Thursday, November 16, 2006

A Turkic Commonwealth

The Turkic peoples of Central and West Asia have a long and complex history, both as founders and subjects of empire. For almost a century, all that has seemed to be a thing of the past. Since the collapse of the Ottoman Empire and the absorption of most other Turkic peoples into the Soviet Union and the People’s Republic of China, they have either been organized as discrete nation states (Turkey) or subjected to rule from afar (almost everyone else). Recently, most of these have emerged as a number of post-communist nation-states.

Set against this is the old idea of a pan-Turkic union, a state or association of states that would bring the members of these related ethnicities together, as a single voice on the global stage. Ankara, after a few years of silence on this, seems ready to have another go at it: they’re about to host a summit of Turkic heads of state.

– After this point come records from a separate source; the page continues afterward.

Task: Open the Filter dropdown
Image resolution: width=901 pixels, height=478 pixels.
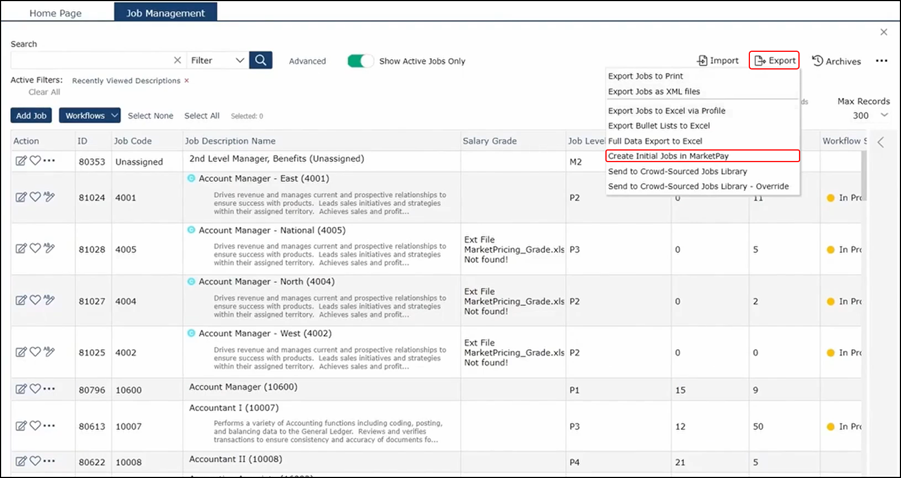Action: click(217, 61)
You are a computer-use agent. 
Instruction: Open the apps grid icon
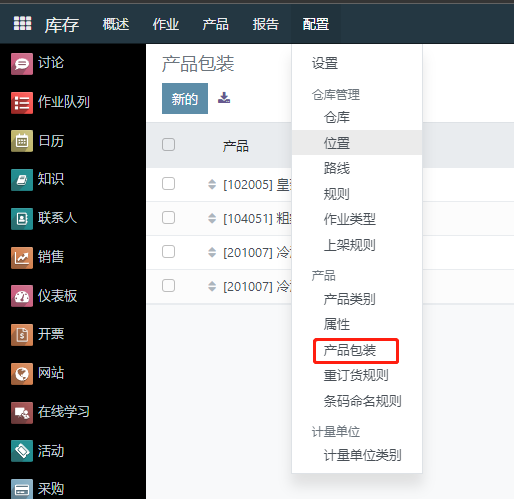coord(22,23)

The project makes lots of sense for the Turks themselves, at least in appearance. A Turkic Commonwealth makes a plausible Plan B should EU membership fall through, without all the troublesome human rights and economic reforms attached. True it would be a smaller pond, but Ankara would be by far the biggest fish—a Turkic international organisation would give it a significant sphere of influence, extending from the Mediterranean to the Chinese border, and controlling significant energy resources in and around the Caspian.

The other states, mostly one form or another of failed democracy or outright dictatorship, would get a club to join and a place they could belong without addressing their own quite significant political and developmental issues, which are far greater than those of relatively wealthy and progressive Turkey.

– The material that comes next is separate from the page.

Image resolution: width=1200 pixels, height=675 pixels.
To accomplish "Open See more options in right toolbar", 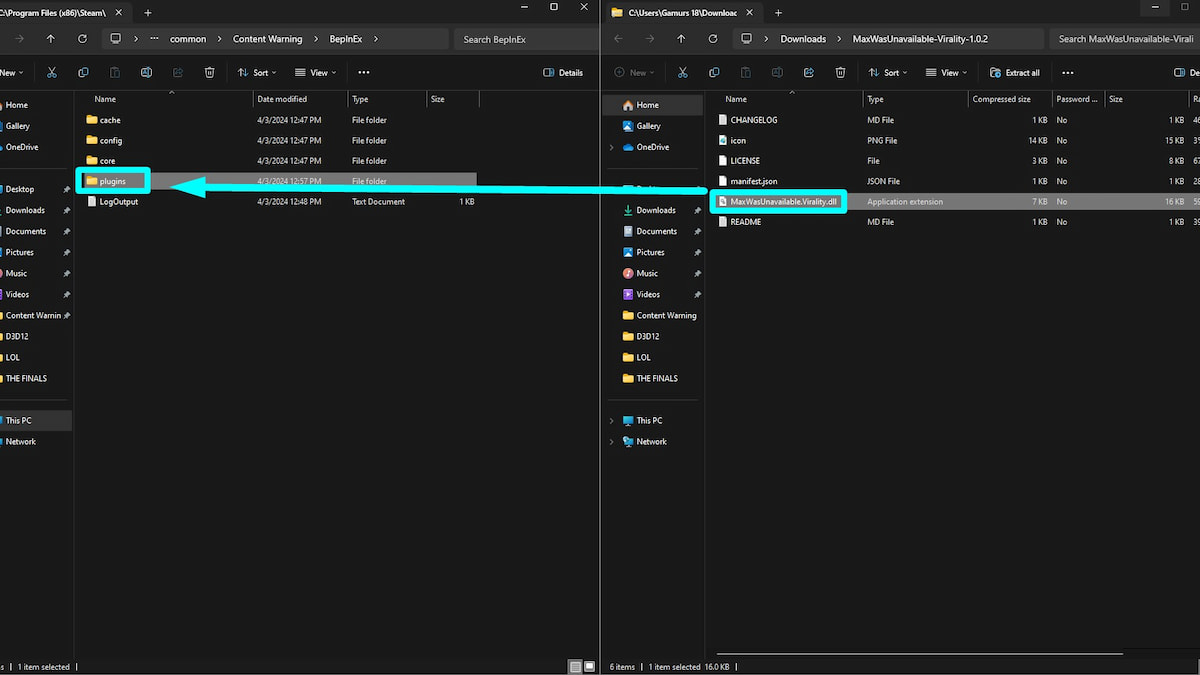I will click(1068, 73).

The big losers would be other former Soviet states, such as Georgia, which hosts an important international pipeline that is Turkic on either end. Armenia, is fenced in on two of four borders by hostile Turkic states. Tajikistan, the only non-Turkic Central Asian state and poorest former Soviet Republic, which would be more isolated than ever. A big coalition to the north and east might also scare Arab Middle Eastern states or Iran.

It would also scare the bejesus out of China, which has a large and potentially separatist Turkic region in its northwest, bordering Former Soviet Central Asia. Moscow probably wouldn’t like it much, in that it still likes to think of these countries as the ‘near abroad’—countries over which it has an imagined right of influence. It might annoy the Americans and the Europeans two, by disrupting energy security and slowing human rights reform.

All this, along with the possible cost of aiding the dilapidated states of Central Asia might well be enough to scar Ankara off, but it looks set to press ahead with at least an attempt at this. It will be interesting indeed to watch.